What to work on
Within the entries below, find the portion that opens with the line containing "March 2018 (651, 1108)" and closes with the line containing "September 2016 (658, 1290)". Retype that portion exactly and only.

Records for the task
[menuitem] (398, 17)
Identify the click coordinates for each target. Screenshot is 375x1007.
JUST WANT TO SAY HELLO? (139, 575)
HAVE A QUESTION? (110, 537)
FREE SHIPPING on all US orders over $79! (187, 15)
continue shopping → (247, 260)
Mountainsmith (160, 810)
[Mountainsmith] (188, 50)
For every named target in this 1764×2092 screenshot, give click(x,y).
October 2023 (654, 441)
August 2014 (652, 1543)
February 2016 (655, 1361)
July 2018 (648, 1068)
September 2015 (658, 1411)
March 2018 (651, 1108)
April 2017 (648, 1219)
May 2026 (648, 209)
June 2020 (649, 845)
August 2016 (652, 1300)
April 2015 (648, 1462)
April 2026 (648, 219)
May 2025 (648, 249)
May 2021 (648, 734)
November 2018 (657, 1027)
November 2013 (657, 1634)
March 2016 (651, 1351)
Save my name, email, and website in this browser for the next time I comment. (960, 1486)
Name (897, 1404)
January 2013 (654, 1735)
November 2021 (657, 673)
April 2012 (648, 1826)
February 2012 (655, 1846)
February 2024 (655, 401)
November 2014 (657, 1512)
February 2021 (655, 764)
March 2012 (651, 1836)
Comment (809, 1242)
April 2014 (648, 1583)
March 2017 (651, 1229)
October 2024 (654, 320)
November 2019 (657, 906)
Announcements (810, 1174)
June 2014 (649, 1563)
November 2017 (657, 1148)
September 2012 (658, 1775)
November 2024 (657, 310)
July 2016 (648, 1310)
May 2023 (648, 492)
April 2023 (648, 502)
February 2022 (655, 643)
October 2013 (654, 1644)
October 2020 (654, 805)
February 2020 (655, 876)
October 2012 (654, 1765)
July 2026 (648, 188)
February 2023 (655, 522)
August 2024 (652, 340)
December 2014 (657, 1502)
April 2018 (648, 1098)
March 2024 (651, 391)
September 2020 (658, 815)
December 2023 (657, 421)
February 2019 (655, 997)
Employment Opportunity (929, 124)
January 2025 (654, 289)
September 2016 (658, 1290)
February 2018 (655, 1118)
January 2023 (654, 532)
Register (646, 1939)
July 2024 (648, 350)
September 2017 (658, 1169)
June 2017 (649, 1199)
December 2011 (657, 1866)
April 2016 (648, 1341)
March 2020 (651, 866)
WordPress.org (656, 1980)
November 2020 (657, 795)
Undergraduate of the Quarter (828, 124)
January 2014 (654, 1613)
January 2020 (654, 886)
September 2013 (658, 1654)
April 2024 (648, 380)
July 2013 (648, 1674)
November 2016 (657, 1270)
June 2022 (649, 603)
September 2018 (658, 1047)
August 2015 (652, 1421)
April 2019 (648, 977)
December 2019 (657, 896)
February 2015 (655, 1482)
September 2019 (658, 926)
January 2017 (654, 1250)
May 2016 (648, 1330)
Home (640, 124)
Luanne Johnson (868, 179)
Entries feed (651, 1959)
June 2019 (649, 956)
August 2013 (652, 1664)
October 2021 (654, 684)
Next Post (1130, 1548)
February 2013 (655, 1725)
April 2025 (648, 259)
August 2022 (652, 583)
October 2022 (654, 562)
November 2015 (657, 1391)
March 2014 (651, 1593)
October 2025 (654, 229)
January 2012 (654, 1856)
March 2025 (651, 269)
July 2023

Answer for this exercise
March 2018 (651, 1108)
April 2017 (648, 1219)
May 2026 (648, 209)
June 2020 (649, 845)
August 2016 (652, 1300)
April 2015 (648, 1462)
April 2026 (648, 219)
May 2025 (648, 249)
May 2021 (648, 734)
November 2018 (657, 1027)
November 2013 (657, 1634)
March 2016 (651, 1351)
Save my name, email, and website in this browser for the next time I comment. (960, 1486)
Name (897, 1404)
January 2013 (654, 1735)
November 2021 (657, 673)
April 2012 (648, 1826)
February 2012 (655, 1846)
February 2024 (655, 401)
November 2014 (657, 1512)
February 2021 (655, 764)
March 2012 (651, 1836)
Comment (809, 1242)
April 2014 (648, 1583)
March 2017 (651, 1229)
October 2024 (654, 320)
November 2019 (657, 906)
Announcements (810, 1174)
June 2014 (649, 1563)
November 2017 (657, 1148)
September 2012 (658, 1775)
November 2024 (657, 310)
July 2016 (648, 1310)
May 2023 (648, 492)
April 2023 (648, 502)
February 2022 (655, 643)
October 2013 (654, 1644)
October 2020 (654, 805)
February 2020 (655, 876)
October 2012 (654, 1765)
July 2026 (648, 188)
February 2023 (655, 522)
August 2024 (652, 340)
December 2014 (657, 1502)
April 2018 (648, 1098)
March 2024 (651, 391)
September 2020 (658, 815)
December 2023 (657, 421)
February 2019 (655, 997)
Employment Opportunity (929, 124)
January 2025 (654, 289)
September 2016 (658, 1290)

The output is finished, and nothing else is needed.